## What the exercise asks:
An exact transcription is needed of the lines below from the one with "This screenshot has height=388, width=688." through the one with "Hide the 摄像机 1 layer with its eye toggle", with no other lines and no pictures.
*** Dataset extract
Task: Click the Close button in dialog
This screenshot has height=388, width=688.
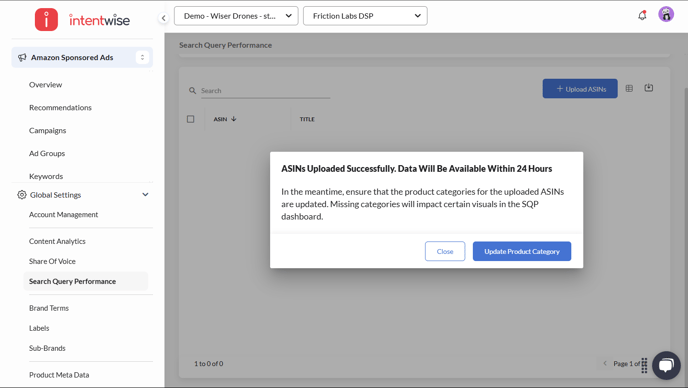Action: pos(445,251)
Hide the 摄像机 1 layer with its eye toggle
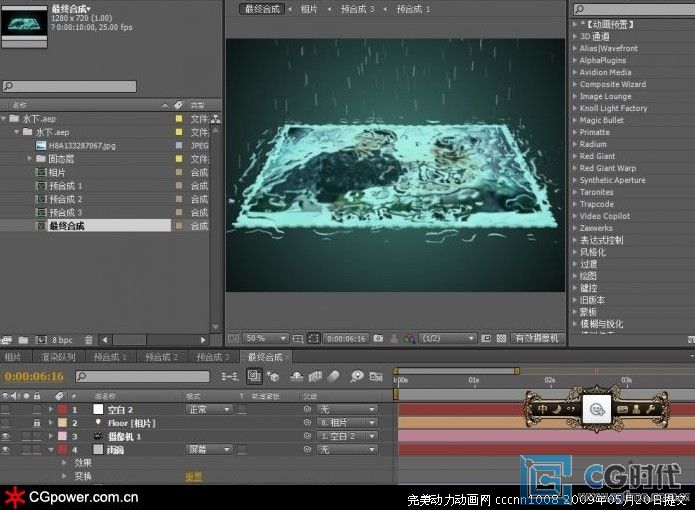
******
*** Dataset extract
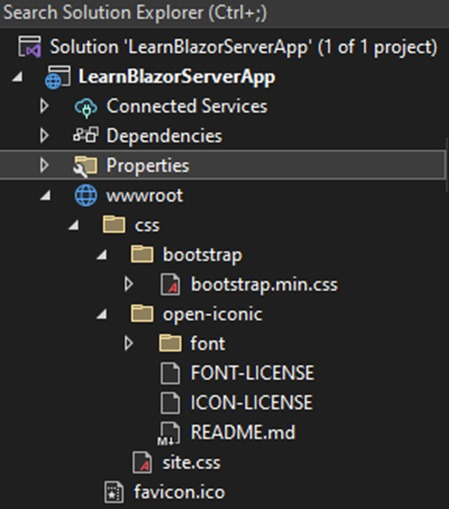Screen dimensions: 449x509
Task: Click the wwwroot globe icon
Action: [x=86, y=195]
******
## Response:
This screenshot has height=388, width=688.
Action: pos(445,251)
Hide the 摄像机 1 layer with its eye toggle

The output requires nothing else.